*** Opening of DOCUMENT SECTION ***

UseLess Beauty is about giving people information so they can introduce changes into their everyday life at a level which works for them.

This blog is for the realists who want to make a difference but don’t have the time or the resources to make all their beauty products from scratch and expect to order something off the shelf that works as well, if not even better, than their existing product.

With that in mind, every product reviewed will ask each of the UseLess Logic questions, a set of 5 sustainability criteria as well as a rating on how user friendly and effective the product is.

UseLess Logic is explained more in this video and on this page.

How much waste will the product create?

Waste should be minimal and ideally reusable, biodegradable or compostable to minimise the amount of energy required to dispose of it.

Recycling is the next best thing but always consider how much effort and energy is required to make this happen, how much is sent for recycling but actually ends up being diverted to landfill and how certain recycled plastics are guilty of leaching microplastics.

Watch this space for more information on this topic.

Is the product Palm Oil free or only contain RSPO certified Palm Oil?

Palm Oil production, and the amount of ingredients that use Palm Oil in their production, is a hot topic right now and rightly so. Palm Oil is so popular with manufacturers because it is versatile, colourless, odourless and an incredibly efficient crop to grow. 


The problem is that growing Palm Oil crop is a major cause of deforestation but we need to consider that its not alone in this and switching to an alternative could just shift the problem or even make it worse. Consider the fact that something like soy or coconut oil take 4 to 10 times more land to grow the equivalent amount of oil and then you see why continuing to use Palm Oil is a viable long as it is grown in a responsible and sustainable way. The good news is that Palm Oil growth can be sustainable and the Roundtable of Sustainable Palm Oil (RSPO) is an independent party that can certify this. 

The WWF covers this topic really well and I know many sustainable beauty companies point to this great article;

Is the product Leaping Bunny certified cruelty free?

In many instances animal testing is inefficient and unreliable; for example, despite the use of over 115 million animals in experiments globally each year, only 59 new medicines were approved in 2018 by the leading drug regulator, the U.S. Food and Drug Administration.

That’s 115 million animals that require countless amounts of food, energy and water when there are a growing number of less energy intensive, and therefore more sustainable, alternatives available.

This information was obtained from Cruelty Free International and further information can be obtained at their website:

Please note that UseLess Beauty will always highlight and encourage the use of Vegan products but has taken the decision NOT to include it as part of its staple UseLess Logic as not everyone at UseLess Beauty is vegan and feels this may be viewed as hypercritical.

Does the product contain known irritants or moisture stripping ingredients such as SLS/SLES, alcohol, fragrances and certain essential oils?

*** Close of DOCUMENT SECTION ***
*** Opening of LISTED RECORDS ***

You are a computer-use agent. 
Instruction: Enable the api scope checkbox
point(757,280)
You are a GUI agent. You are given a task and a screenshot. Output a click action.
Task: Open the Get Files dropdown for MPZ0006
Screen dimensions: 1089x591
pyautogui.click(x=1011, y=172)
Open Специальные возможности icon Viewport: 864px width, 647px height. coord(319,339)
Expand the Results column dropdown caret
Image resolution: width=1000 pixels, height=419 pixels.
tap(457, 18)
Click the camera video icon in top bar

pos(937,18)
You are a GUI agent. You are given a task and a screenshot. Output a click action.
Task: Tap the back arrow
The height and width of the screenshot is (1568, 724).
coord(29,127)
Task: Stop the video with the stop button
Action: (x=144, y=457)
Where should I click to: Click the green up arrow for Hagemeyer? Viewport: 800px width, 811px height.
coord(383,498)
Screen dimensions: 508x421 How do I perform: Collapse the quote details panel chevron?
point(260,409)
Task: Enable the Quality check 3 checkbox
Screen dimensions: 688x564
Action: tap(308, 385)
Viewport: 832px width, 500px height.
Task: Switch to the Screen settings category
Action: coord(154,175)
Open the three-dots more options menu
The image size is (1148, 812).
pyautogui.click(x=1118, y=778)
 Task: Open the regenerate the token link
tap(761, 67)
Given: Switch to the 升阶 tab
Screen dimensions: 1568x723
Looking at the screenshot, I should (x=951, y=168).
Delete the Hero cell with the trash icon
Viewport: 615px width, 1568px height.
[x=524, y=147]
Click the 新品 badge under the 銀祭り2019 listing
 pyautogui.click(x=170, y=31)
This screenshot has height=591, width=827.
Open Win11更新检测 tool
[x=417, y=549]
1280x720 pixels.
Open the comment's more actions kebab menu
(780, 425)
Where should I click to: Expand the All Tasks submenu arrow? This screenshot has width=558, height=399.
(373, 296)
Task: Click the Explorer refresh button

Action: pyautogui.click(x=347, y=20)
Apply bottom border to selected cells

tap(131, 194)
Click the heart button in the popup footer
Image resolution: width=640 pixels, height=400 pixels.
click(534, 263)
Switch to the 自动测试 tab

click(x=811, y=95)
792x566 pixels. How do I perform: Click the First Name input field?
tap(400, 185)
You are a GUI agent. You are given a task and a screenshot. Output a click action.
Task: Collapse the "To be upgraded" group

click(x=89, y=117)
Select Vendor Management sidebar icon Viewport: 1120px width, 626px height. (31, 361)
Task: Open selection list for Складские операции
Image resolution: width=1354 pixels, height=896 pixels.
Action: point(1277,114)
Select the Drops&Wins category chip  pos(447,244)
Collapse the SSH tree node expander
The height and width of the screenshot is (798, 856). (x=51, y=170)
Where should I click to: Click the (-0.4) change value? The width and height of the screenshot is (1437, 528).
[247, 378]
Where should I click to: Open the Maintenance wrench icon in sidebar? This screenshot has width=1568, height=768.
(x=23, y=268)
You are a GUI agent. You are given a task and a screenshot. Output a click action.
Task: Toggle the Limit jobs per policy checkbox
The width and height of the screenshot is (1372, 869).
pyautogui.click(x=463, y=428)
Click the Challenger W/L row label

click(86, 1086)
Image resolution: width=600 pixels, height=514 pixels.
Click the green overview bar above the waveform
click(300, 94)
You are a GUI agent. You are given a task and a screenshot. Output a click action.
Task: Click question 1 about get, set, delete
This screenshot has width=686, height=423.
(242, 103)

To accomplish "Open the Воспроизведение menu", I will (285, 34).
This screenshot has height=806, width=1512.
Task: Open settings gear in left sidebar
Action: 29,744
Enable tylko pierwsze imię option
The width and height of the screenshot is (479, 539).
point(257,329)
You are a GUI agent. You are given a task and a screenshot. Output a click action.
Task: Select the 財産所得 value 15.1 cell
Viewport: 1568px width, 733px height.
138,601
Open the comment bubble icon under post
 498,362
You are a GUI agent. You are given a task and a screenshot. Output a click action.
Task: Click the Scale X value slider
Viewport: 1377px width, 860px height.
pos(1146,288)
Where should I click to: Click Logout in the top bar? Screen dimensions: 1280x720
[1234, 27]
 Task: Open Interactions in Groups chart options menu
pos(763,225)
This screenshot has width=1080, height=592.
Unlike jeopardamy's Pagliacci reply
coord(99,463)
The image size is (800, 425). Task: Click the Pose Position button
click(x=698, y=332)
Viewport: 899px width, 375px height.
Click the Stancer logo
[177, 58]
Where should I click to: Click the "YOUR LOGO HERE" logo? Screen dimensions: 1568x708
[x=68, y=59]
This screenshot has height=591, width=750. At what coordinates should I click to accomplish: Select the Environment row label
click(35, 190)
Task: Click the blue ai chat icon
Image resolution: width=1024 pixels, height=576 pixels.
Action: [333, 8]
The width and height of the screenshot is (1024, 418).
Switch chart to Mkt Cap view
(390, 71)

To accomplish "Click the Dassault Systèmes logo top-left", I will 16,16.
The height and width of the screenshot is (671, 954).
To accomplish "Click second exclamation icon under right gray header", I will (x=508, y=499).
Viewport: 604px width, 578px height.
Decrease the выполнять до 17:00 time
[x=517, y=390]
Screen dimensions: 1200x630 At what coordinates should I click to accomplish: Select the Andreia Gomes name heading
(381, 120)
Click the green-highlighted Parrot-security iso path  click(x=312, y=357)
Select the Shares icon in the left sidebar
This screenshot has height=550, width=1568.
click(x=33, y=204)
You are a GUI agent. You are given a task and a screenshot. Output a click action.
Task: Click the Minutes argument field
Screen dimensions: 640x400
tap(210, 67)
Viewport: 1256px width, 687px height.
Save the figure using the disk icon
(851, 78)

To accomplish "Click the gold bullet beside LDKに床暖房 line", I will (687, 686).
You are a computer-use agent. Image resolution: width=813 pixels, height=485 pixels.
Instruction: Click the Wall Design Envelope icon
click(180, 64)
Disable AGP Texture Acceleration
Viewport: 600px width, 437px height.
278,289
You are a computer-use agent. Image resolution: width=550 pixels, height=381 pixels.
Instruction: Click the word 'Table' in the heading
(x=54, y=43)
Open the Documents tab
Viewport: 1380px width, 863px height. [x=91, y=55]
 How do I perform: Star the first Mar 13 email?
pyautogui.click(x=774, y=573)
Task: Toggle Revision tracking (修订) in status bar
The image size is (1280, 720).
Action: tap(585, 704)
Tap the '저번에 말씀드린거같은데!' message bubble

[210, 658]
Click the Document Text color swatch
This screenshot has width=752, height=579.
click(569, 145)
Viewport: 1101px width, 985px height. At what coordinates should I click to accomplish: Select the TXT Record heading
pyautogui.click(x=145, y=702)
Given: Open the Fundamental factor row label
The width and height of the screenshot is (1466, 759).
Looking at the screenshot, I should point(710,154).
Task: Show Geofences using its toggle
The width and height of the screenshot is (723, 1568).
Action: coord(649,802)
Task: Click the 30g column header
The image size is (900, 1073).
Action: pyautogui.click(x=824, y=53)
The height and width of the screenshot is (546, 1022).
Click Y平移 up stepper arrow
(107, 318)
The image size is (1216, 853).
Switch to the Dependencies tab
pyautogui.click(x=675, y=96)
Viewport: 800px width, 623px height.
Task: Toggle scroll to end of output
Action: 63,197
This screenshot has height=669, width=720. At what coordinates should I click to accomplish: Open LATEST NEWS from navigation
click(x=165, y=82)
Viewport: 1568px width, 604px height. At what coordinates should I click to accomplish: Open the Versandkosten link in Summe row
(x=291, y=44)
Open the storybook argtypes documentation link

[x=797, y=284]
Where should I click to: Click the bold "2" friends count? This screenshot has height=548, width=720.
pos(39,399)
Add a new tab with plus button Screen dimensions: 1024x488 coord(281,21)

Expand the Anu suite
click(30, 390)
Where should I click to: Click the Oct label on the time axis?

*** Close of LISTED RECORDS ***

- **WHAT YOU ARE ASKED TO DO**
Copy out the part of the UseLess Beauty text starting at "Is the product Leaping" and ending at "sustainable, alternatives available.", changing "animal testing" to "animal experimentation". These records have no connection to the UseLess Beauty text.

- **ANSWER AREA**
Is the product Leaping Bunny certified cruelty free?

In many instances animal experimentation is inefficient and unreliable; for example, despite the use of over 115 million animals in experiments globally each year, only 59 new medicines were approved in 2018 by the leading drug regulator, the U.S. Food and Drug Administration.

That’s 115 million animals that require countless amounts of food, energy and water when there are a growing number of less energy intensive, and therefore more sustainable, alternatives available.